Instructions to follow:
Rewrite the listing below, swapping "GUI agent" for "interface agent" and leaving everything else as it is.

----- Listed entries -----

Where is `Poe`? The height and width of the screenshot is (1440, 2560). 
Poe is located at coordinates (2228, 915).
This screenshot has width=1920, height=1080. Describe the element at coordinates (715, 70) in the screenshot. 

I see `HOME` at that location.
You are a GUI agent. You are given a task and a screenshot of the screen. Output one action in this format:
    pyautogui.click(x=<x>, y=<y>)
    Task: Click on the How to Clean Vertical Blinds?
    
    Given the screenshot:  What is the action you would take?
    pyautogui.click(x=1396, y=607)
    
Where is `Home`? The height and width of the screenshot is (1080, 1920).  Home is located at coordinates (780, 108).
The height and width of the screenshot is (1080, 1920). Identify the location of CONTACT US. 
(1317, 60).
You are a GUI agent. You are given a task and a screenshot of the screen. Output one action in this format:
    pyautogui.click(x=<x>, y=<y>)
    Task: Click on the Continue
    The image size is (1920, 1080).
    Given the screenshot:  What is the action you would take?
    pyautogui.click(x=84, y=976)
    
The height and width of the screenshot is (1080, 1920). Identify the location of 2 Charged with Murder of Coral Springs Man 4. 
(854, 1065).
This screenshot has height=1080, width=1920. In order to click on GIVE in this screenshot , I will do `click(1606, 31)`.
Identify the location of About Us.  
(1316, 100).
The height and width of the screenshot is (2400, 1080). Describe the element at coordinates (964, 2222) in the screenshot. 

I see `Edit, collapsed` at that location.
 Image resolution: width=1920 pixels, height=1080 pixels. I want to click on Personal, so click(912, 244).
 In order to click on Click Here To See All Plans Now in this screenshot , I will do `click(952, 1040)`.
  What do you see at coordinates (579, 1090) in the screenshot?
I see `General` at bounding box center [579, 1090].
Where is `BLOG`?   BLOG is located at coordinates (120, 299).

-----

Problem solution:
Where is `Poe`? The height and width of the screenshot is (1440, 2560). 
Poe is located at coordinates (2228, 915).
This screenshot has width=1920, height=1080. Describe the element at coordinates (715, 70) in the screenshot. 

I see `HOME` at that location.
You are a interface agent. You are given a task and a screenshot of the screen. Output one action in this format:
    pyautogui.click(x=<x>, y=<y>)
    Task: Click on the How to Clean Vertical Blinds?
    
    Given the screenshot:  What is the action you would take?
    pyautogui.click(x=1396, y=607)
    
Where is `Home`? The height and width of the screenshot is (1080, 1920).  Home is located at coordinates (780, 108).
The height and width of the screenshot is (1080, 1920). Identify the location of CONTACT US. 
(1317, 60).
You are a interface agent. You are given a task and a screenshot of the screen. Output one action in this format:
    pyautogui.click(x=<x>, y=<y>)
    Task: Click on the Continue
    The image size is (1920, 1080).
    Given the screenshot:  What is the action you would take?
    pyautogui.click(x=84, y=976)
    
The height and width of the screenshot is (1080, 1920). Identify the location of 2 Charged with Murder of Coral Springs Man 4. 
(854, 1065).
This screenshot has height=1080, width=1920. In order to click on GIVE in this screenshot , I will do `click(1606, 31)`.
Identify the location of About Us.  
(1316, 100).
The height and width of the screenshot is (2400, 1080). Describe the element at coordinates (964, 2222) in the screenshot. 

I see `Edit, collapsed` at that location.
 Image resolution: width=1920 pixels, height=1080 pixels. I want to click on Personal, so click(912, 244).
 In order to click on Click Here To See All Plans Now in this screenshot , I will do `click(952, 1040)`.
  What do you see at coordinates (579, 1090) in the screenshot?
I see `General` at bounding box center [579, 1090].
Where is `BLOG`?   BLOG is located at coordinates (120, 299).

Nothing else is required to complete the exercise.